You don’t want the truth because deep down in places you don’t talk about in the Caesar’s Club, you want me at the plate, you need me at the plate. We use stats like OPS, WAR and UZR. We use these stats as the backbone of a life spent playing baseball. You use them as a punchline. I have neither the time nor the inclination to explain myself to a man who rises and sleeps under the blanket of the very success that I provide, and then questions the manner in which I provide it. I would rather you just said thank you, and went on your way, Otherwise, I suggest you pick up a bat, and step up to plate.
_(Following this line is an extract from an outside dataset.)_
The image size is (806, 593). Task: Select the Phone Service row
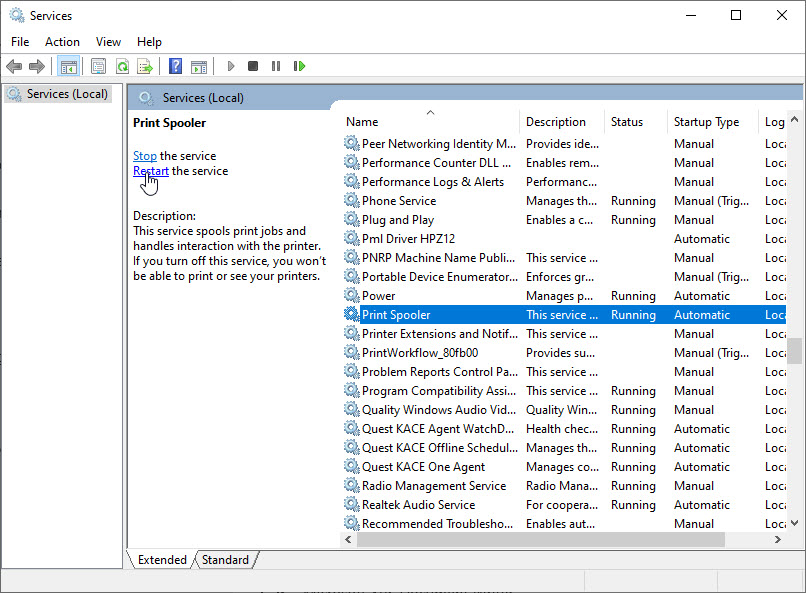(x=399, y=201)
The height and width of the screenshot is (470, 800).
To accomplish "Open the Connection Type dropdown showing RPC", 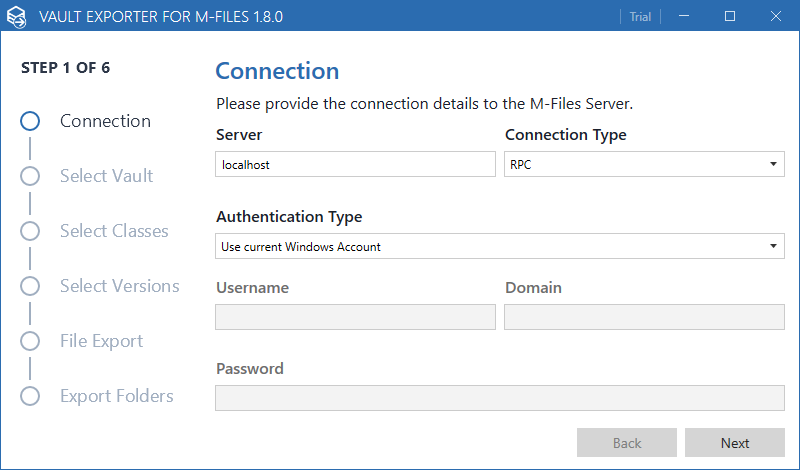I will (x=644, y=164).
Either way, I don’t give a damn who you think is a superstar.
–“David Wright as Colonel Jessup,” Commenter on Amazin’ Avenue
Now is the last time when you would assume new faces would be trying to attach themselves to the franchise, but Wilpon revealed in a recent interview that not only would he be probably settling the $1 billion lawsuit from a Madoff trustee, but there’s a solid chance a minority stake in the team would be sold within three weeks. Granted, he never mentioned who it could be, but I can say with some confidence that its probably not just Fred Wilpon with a fake mustache.
It feels alien typing these words in defense of Mets fans. I’m sure I’ll probably regret it some day. Possibly even later today. But you reach a point when fandom, rivalries, and emotional responses have to be pushed aside (for myself, that’s a point I don’t reach often) in favor of changing the batteries. Maybe I don’t want the Mets to do well, but I want them to be able to do well (if only because then they won’t have excuses to fall back on). If that makes sense (It doesn’t). And it doesn’t take an educated analyst to point out that that probably doesn’t happen with a mad king on the throne.
Sandy Alderson stepped in, saying that nobody is a more passionate Mets than Fred, and that ‘We all get caught up in the emotion from time to time, and perhaps say some things that upon reflection probably were not well-chosen.'”
Yes, we do. Because we’re fans of teams. And sometimes, we’re a tad insane about baseball.
But I would never put one of us in charge of an organization, because this is exactly what would happen. If I’m the fiery owner of the Phillies and they have a season like the Mets have had–even just since the ’07 collapse–I would have gone on a personal, unfair, highly judgmental and probably intoxicated rant years ago. That’s why I’m allowed nowhere near the position. Hell, I’m not even allowed to think about it.
I’m not saying owners can’t be fans, but if they are, they need to be the kind of fans who aren’t like me, who are able to keep from being emotionally compromised in public, especially in front of a microphone.
In the mean time, we’ll just have to agree with Fred’s own son, as he echoes the mindset of Mets fans across the galaxy who collectively facepalm at the words of their owner.
“I’d like to be talking about baseball, not about any of this.”